- ACTIVITY
Find the number of lines below in which the word "settings" occurs. Write only that number.

[EXERCISE MATERIAL — start]

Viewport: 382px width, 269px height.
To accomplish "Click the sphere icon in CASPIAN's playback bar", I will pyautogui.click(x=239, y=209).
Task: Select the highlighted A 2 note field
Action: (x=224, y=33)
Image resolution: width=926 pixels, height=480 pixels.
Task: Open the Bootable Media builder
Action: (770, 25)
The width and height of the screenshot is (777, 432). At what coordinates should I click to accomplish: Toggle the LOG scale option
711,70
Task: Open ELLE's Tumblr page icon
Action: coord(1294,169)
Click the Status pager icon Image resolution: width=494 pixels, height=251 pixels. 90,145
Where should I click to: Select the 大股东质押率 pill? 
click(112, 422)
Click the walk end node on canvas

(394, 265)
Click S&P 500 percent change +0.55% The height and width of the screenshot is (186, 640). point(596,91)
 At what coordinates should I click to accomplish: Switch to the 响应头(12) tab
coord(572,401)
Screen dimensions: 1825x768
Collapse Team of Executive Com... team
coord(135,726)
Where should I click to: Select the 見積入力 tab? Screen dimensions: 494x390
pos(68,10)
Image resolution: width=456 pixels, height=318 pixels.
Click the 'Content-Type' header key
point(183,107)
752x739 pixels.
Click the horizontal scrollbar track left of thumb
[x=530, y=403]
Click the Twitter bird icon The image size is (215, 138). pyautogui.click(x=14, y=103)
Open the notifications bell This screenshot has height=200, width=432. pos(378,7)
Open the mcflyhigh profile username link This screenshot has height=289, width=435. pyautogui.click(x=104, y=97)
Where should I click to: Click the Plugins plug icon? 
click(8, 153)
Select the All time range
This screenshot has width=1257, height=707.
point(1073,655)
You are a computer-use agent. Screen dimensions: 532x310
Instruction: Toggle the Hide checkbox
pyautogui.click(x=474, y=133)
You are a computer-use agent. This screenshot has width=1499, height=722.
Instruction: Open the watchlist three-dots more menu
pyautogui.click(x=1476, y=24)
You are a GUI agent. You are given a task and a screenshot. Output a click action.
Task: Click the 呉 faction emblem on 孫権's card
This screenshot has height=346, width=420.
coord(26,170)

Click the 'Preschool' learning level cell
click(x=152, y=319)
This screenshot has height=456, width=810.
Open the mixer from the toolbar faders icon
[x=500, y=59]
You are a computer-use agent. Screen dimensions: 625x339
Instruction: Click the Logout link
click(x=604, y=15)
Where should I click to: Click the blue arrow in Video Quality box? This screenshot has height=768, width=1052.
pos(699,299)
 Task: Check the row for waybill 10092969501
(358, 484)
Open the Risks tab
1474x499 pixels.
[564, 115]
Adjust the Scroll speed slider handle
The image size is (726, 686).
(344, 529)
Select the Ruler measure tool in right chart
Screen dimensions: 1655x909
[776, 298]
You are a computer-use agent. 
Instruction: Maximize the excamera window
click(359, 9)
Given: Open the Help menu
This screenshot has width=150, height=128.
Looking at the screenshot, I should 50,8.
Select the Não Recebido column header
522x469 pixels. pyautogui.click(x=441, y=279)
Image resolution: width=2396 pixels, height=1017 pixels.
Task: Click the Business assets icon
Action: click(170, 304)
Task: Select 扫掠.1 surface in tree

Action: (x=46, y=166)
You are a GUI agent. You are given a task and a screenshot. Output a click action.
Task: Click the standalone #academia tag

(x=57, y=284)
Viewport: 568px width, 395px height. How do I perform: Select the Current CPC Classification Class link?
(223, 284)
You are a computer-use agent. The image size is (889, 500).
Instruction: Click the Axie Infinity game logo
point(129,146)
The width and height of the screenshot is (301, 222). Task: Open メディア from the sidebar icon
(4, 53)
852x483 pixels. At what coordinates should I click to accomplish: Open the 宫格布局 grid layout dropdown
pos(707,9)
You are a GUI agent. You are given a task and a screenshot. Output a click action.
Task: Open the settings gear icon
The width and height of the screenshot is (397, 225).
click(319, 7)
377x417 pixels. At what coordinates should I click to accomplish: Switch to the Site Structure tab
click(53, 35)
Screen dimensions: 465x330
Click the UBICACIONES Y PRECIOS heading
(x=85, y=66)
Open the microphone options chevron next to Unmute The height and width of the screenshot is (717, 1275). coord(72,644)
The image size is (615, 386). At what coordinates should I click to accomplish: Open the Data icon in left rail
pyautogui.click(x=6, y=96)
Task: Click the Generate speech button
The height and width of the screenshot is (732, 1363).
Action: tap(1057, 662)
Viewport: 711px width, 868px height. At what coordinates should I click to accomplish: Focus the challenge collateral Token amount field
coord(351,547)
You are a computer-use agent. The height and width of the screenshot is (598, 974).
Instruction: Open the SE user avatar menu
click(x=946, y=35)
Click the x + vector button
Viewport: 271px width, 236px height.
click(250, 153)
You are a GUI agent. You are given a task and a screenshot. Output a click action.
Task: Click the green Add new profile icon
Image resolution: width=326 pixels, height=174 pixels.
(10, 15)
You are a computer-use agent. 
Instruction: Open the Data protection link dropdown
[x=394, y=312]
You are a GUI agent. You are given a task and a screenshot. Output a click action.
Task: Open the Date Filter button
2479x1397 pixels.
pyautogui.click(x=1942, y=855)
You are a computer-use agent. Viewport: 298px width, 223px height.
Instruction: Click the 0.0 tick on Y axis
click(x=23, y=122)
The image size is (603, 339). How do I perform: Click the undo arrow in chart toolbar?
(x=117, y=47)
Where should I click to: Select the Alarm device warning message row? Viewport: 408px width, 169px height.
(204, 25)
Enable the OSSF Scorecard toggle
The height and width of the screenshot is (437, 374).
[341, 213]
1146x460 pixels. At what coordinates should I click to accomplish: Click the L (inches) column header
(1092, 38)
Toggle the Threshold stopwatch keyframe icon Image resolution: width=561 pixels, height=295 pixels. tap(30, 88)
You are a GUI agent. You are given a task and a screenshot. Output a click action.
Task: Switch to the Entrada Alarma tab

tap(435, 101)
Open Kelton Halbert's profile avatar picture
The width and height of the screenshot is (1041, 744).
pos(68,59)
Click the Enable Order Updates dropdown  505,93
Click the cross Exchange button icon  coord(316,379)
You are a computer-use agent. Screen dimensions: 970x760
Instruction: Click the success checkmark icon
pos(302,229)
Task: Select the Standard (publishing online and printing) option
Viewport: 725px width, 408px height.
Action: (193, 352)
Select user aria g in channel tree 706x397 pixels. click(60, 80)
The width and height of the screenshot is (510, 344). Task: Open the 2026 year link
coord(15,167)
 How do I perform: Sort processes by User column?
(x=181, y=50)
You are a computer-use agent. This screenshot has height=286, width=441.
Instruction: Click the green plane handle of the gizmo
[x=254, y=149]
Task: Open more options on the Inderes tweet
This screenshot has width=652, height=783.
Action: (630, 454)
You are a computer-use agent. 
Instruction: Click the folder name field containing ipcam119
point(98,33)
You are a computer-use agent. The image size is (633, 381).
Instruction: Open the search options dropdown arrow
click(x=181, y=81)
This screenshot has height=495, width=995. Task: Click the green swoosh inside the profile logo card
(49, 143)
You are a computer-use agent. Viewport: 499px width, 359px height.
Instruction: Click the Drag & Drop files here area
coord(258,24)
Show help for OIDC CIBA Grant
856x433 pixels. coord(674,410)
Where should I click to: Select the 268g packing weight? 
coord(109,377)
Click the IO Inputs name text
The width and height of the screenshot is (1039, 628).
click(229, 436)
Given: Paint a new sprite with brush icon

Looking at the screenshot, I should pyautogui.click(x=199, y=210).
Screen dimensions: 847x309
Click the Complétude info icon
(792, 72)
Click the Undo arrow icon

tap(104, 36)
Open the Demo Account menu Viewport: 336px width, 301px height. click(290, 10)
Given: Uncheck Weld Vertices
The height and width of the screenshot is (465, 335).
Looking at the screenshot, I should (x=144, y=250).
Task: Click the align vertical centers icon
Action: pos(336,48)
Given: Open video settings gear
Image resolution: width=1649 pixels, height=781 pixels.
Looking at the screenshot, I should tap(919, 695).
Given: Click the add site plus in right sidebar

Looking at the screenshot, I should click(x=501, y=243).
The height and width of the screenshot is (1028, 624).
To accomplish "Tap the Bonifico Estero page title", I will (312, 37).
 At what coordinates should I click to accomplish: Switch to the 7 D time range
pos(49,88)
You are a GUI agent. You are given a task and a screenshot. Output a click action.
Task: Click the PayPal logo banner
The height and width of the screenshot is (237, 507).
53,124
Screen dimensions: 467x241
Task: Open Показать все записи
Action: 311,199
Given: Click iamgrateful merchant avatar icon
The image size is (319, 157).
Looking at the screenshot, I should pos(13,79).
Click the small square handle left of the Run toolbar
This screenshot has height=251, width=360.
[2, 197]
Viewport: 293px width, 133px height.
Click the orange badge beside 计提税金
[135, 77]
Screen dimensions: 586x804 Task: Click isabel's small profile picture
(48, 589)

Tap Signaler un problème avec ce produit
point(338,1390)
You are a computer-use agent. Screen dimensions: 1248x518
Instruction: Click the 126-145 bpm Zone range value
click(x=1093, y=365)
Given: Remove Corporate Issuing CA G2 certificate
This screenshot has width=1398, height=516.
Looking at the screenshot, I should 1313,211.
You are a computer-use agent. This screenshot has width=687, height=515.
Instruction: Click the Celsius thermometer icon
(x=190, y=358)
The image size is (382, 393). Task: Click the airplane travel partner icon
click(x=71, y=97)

[EXERCISE MATERIAL — finish]

- ANSWER BOX
2